One of my goals is a nice straddle press handstand, maybe more in a row!

I always thought it's mostly core strength, but then I read a topic on a gymnastics forum!

"Technique, flexibility and strength are the key ingredients of getting the press handstand well.  Usually a gymnast is not strong in their trapezius or tricep muscles when they fail at the press up from straddle to stand part in the press handstand.   The traps and triceps get strong in gymnastics through the vertical line of a handstand.  In weight training, they get strong by the military or dumbbell press.
 

Press Handstand Exercises
 
1. Flexibility:  pancake
2. Military Press:  Perform 6 sets of 6 repetitions with as much weight as you can handle.
3. Shoulder Shrugs:  Perform 6 sets of 6 repetitions with as much weight as you can handle.
4. Deltoid Work:  Seated straight dumbbell arm raises….posterior, anterior and lateral directions.
5. Lat pull downs:  Perform 3 sets of 6 with as much weight as you can handle.  Keep the arms parallel.
6. Handstand Shoulder touches:  Perform 6 sets of 25. "
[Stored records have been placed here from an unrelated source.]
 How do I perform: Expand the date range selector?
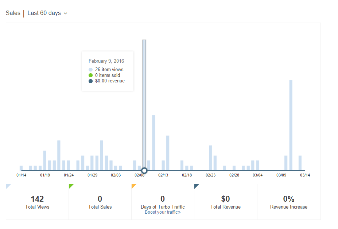point(47,13)
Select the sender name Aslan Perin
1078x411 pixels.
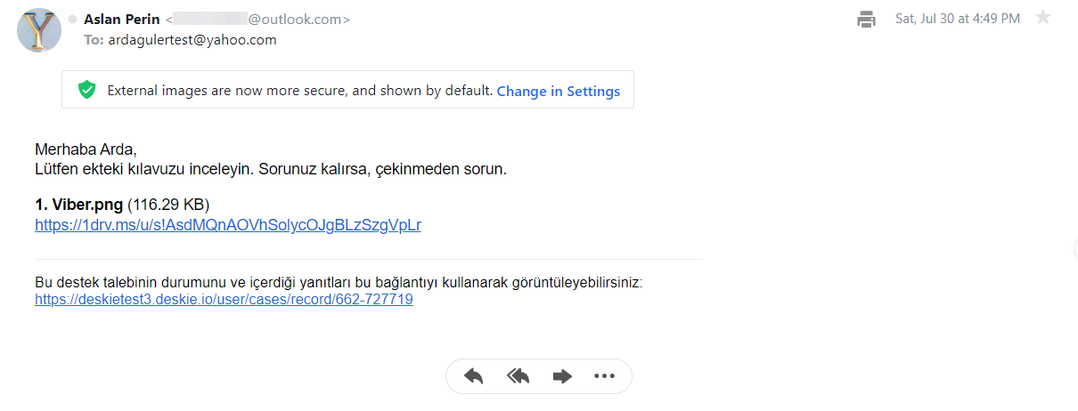click(122, 19)
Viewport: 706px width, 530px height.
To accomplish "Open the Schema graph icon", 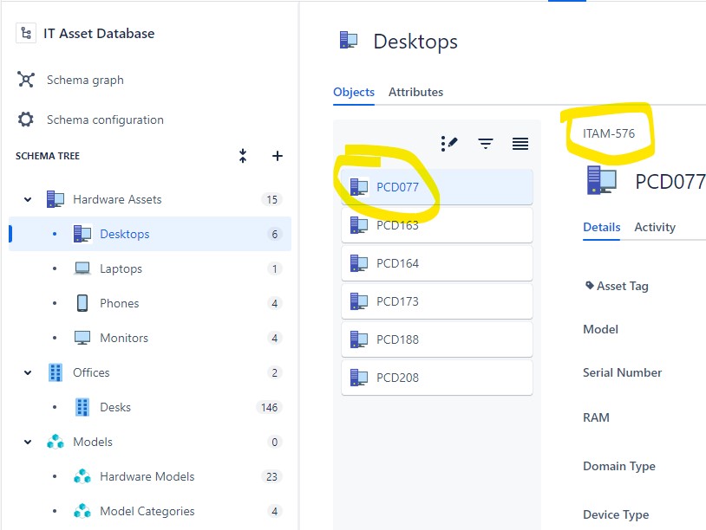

What do you think about this?


I usually condition three times a week, doing normal push-ups and leg lifts etc.

We have a weight room not far from uni, so I decided to go there twice a week and to the exercises listed above and then some core work. The third day I am just doing "normal" push-ups and pull-ups, without weights.


I will do it for about 3 months now, and hopefully I am able to do 1 press handstand by then.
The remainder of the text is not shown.